___ Input material ___

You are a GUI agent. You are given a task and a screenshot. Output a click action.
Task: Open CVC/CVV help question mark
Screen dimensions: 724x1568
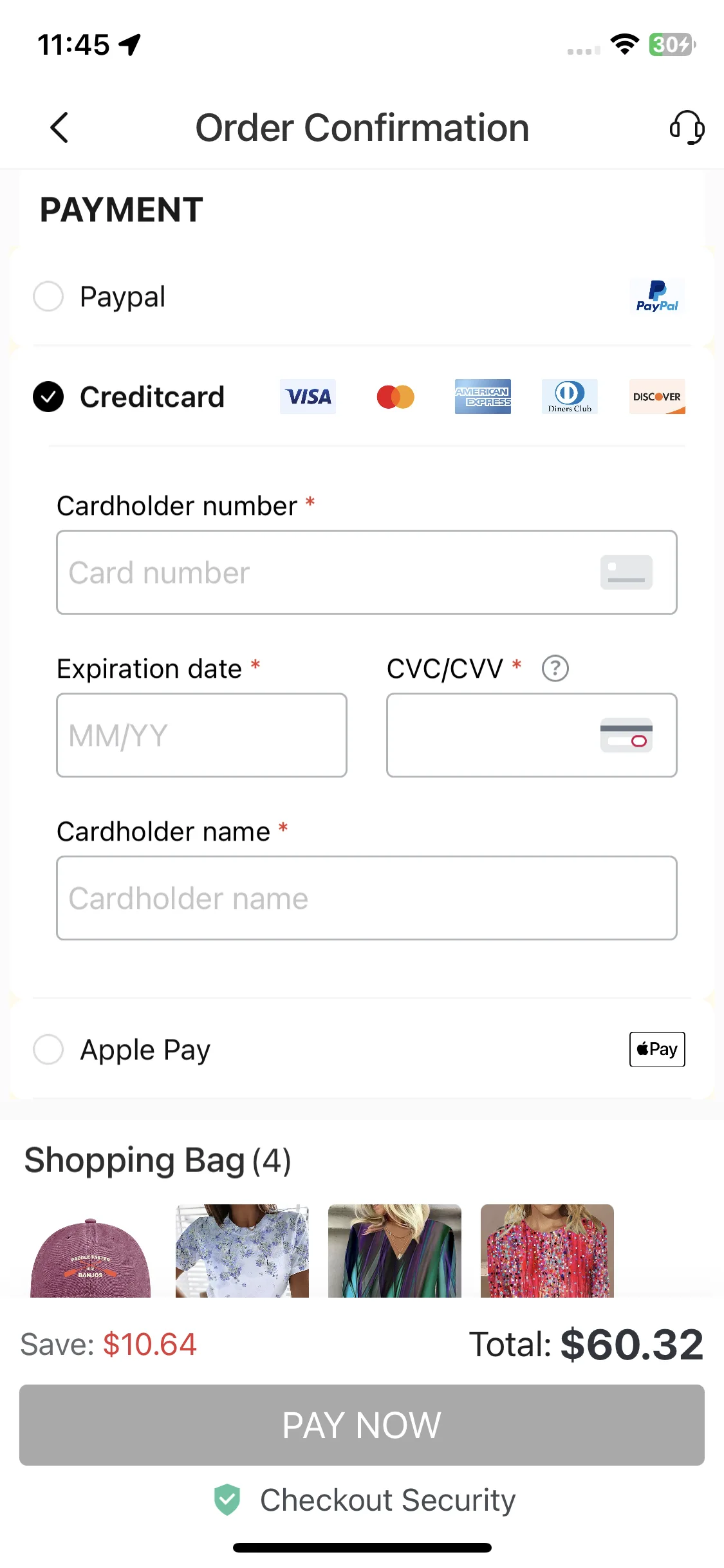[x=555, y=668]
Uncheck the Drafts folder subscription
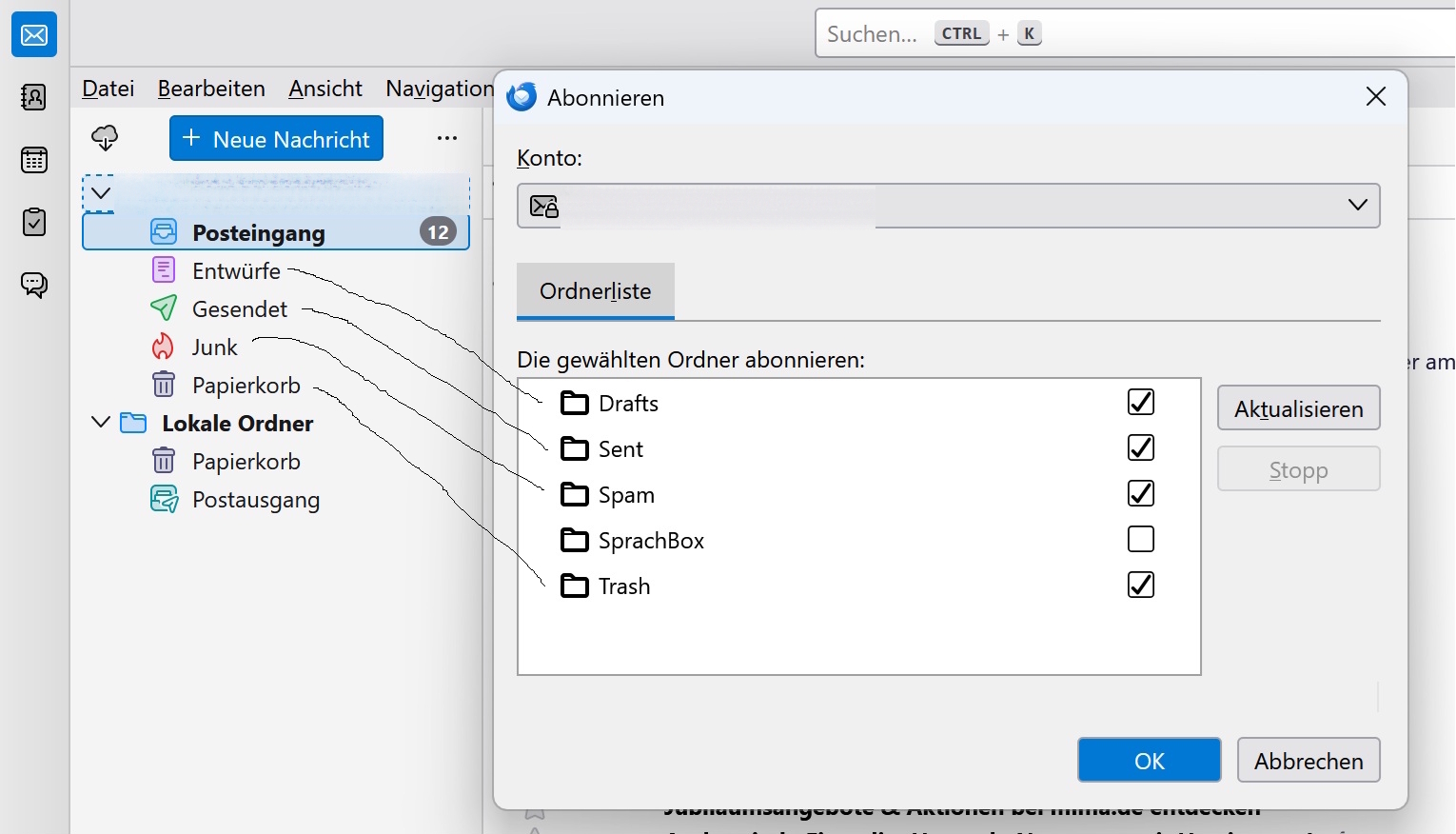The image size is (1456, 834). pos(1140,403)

___

What you will do:
Except for the pictures, set down all of the records exactly.

Task answer:
You are a GUI agent. You are given a task and a screenshot. Output a click action.
Task: Open CVC/CVV help question mark
Screen dimensions: 724x1568
[x=555, y=668]
Uncheck the Drafts folder subscription
The image size is (1456, 834). pos(1140,403)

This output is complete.